TASK: Copy out word for word the stretch of rows below, from the line containing "The height and width of the screenshot is (568, 1020)." through the end of the rows. Leave the pictures out.

PROVIDED RECORDS:
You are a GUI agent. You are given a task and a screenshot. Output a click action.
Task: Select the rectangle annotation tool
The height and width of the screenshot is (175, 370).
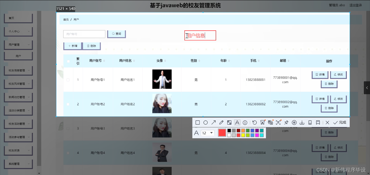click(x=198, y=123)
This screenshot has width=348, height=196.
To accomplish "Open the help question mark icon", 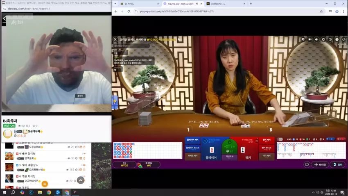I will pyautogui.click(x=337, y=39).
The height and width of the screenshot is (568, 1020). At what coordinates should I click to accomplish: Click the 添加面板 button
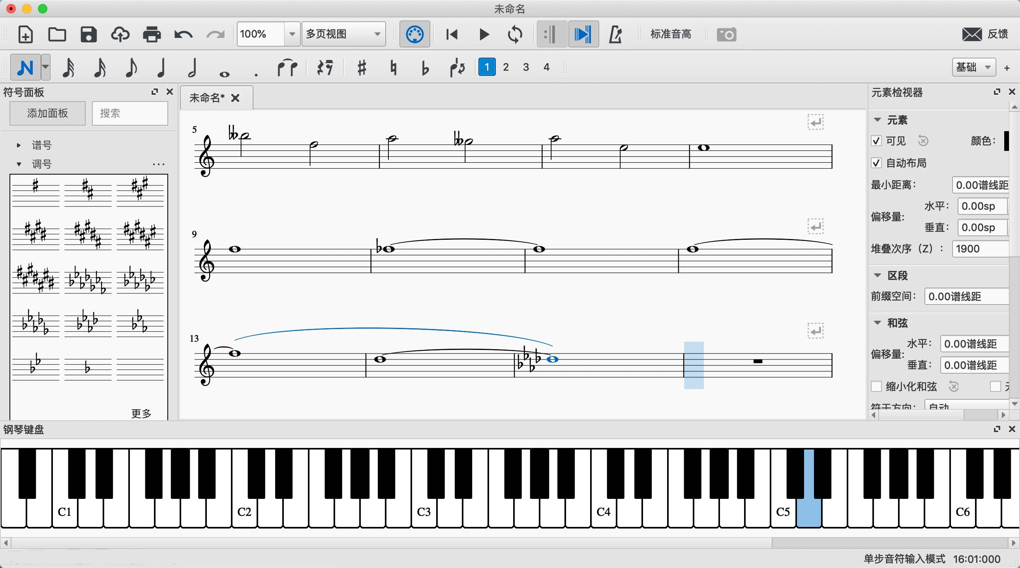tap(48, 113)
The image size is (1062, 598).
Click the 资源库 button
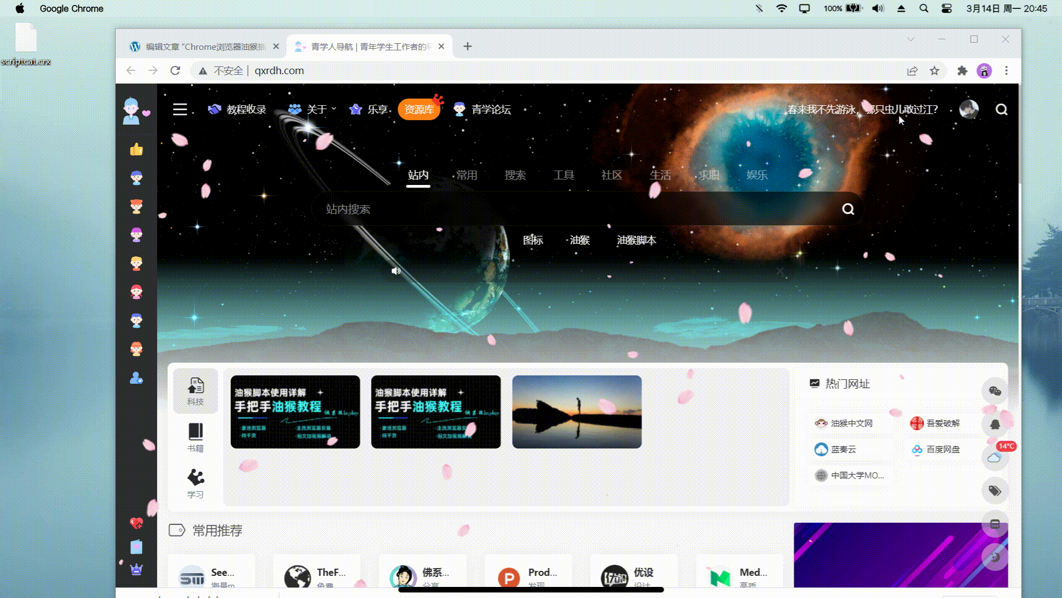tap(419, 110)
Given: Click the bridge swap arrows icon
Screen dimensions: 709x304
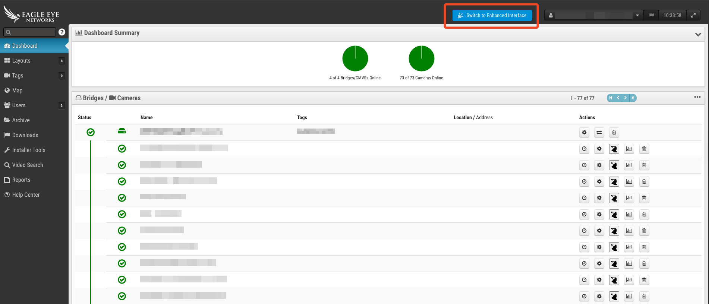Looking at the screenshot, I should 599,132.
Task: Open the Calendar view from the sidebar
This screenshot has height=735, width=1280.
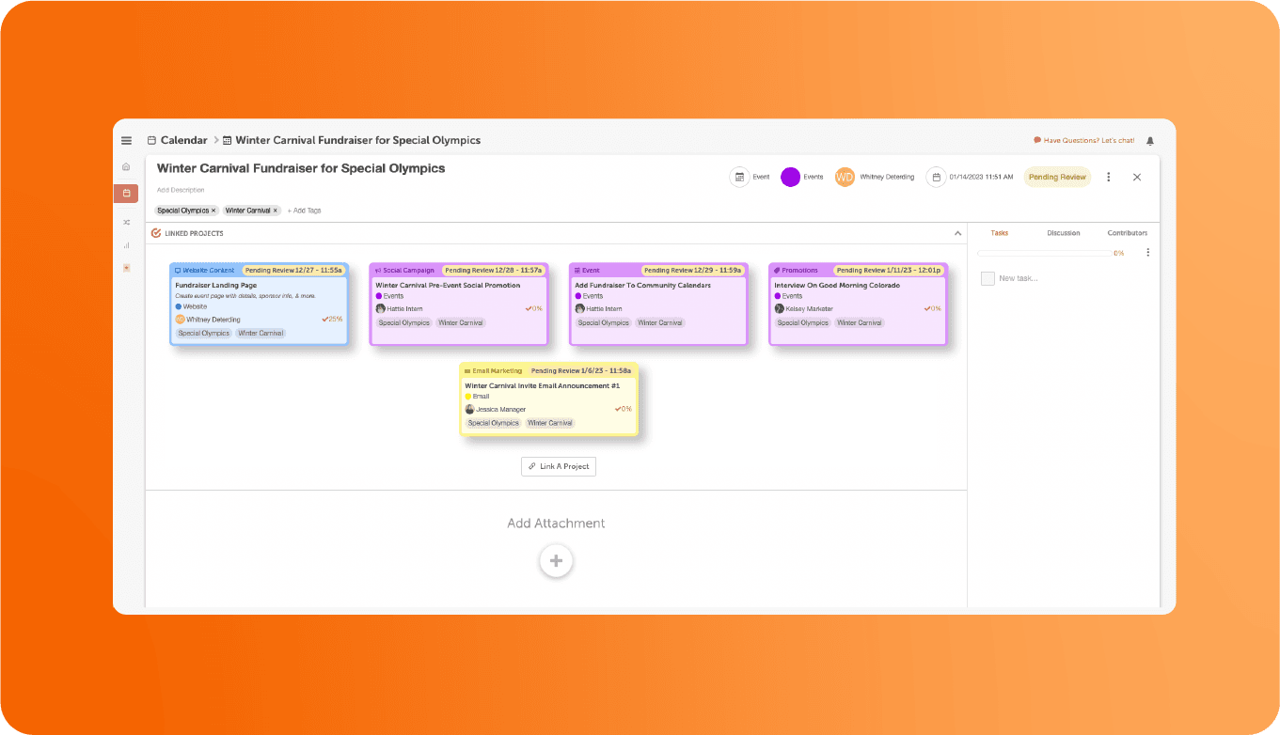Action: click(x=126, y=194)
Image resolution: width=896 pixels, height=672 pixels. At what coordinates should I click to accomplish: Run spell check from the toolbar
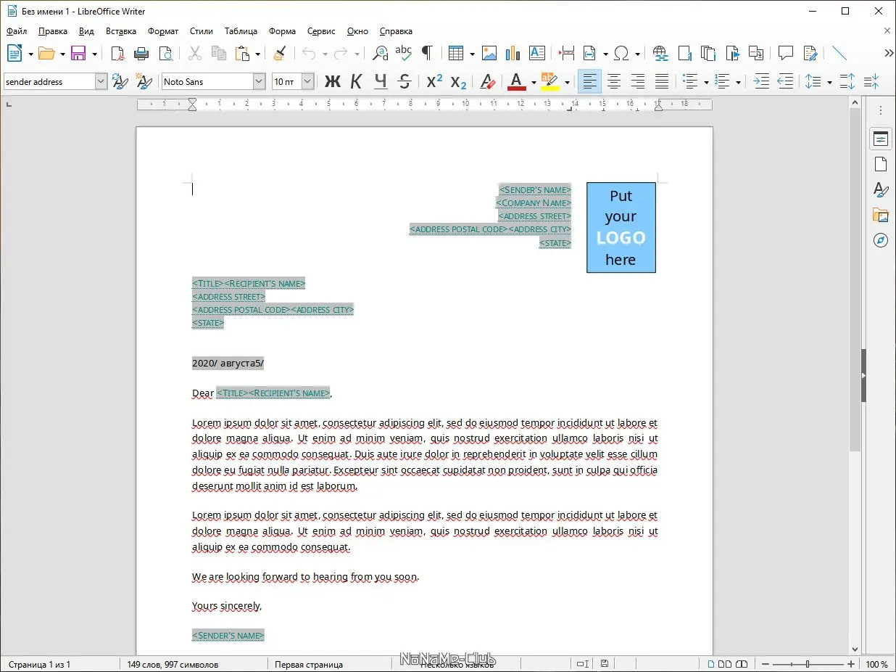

TASK RESULT:
The height and width of the screenshot is (568, 1020). At what coordinates should I click to accomplish: Click the 添加面板 button
tap(48, 113)
The image size is (1062, 598).
Click the 资源库 button
tap(419, 110)
Given: Click the bridge swap arrows icon
Screen dimensions: 709x304
Looking at the screenshot, I should 599,132.
Task: Open the Calendar view from the sidebar
This screenshot has height=735, width=1280.
Action: click(x=126, y=194)
Image resolution: width=896 pixels, height=672 pixels. At what coordinates should I click to accomplish: Run spell check from the toolbar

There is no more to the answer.